When the San Jose Mercury News launched the first on-line newspaper, the Mercury Center, nearly a score of years ago, the first results were disappointing: Modems were slow, software cumbersome and the public's response was lukewarm. The vast majority of people accessing the Mercury Center resembled Ham radio operators - older adult males who didn't buy much of anything. Especially disappointing in the early days was the near universal avoidance of the Mercury Center by women, who do most of the consumer buying. Advertisers were turned off.
All that has changed. Modems are vastly faster and easier to use; software is greatly advanced and almost to the end-user; access is becoming ubiquitous, including via TV sets; women are projected to soon be the majority users on the Internet; web commerce is growing at huge rates. Major advertisers, such as Proctor & Gamble, say they are going to start spending much of their advertising budgets on the Internet.

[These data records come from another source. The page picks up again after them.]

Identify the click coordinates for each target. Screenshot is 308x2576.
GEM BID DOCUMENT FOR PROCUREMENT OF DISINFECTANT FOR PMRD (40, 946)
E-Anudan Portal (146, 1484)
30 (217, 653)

The Internet is likely to reach 30 percent saturation of American households three to four times faster than did radio and television.
Most newspaper executives realize, some grudgingly, that they can't dominate their local information market without a solid Internet presence.
My prediction: the newspaper executives who have dragged their heals regarding the Internet will change their minds before Jan. 1, 2000. Those who don't will either retire or be replaced.